There was a rumble within the room itself.
Someone spoke up. "Hey, look, the wall...it's moving."
Their collective attention turned to the room's right side where a full six square meters of paneling slipped out from the rest of the wall. It groaned as it slid aside. What it exposed was the chromatic interior of an abnormally large elevator. To Duncan, he gauged that the space was wide enough to fit the entire recovery team and then sum. Maybe even a Scorpion tank.
The Staff came to the same conclusion. "Everyone, get on. We're going down. Gather our dead and our wounded. No one's getting left behind up here."
The ODSTs immediately got on top of the situation. Several cleared the interior and settled inside. Nova who was among them pointed out her findings: "We've got a control panel in here. I think we can use this for the ride."
"Copy that. Ep-8, did you find any additional routes we could use for our exfil?"
Duncan tentatively pointed at the chamber. "There's nothing else down there besides this big cavity near the end. Otherwise, no."
For the first time in a long while, Duncan saw The Staff hesitate. The leader of Epsilon's inner considerations brought him to stare at the chamber. He turned to the elevator, watching as the recovery team carried the bodies of Lima-1 and Kilo-6 inside. "Right now, we'll take what we can get. Are the lights out upstairs?"
"Yessir."
"Then that's all we need. Let's withdraw."
The Staff moved off to join those entering the elevator.
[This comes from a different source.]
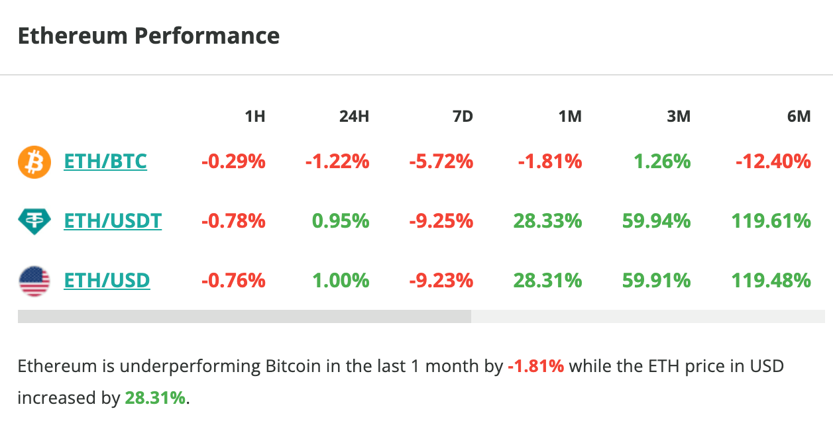
Task: Open the ETH/USDT pair link
Action: (x=113, y=220)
Duncan manipulated his way through the system. He instigated a final memory worm wipe of the residual data pathways that Renni had introduced him to. On that note, he saw her follow those streaming into their exfil. Her air of uncertainty from before remained.
He waited until the worm was finished and the system's very foundations were wiped clean that he ran into the elevator.
Squad Kilo was the last to come inside, having secured the hallways at their backs. Nova selected the lowest level on the control panel which glowed green. The instant the last member of the recovery team came aboard, the doors moved to close. Their weapons stayed centered on the room outside. They refused to turn away from the entrance until the elevator's had closed and their descent commenced.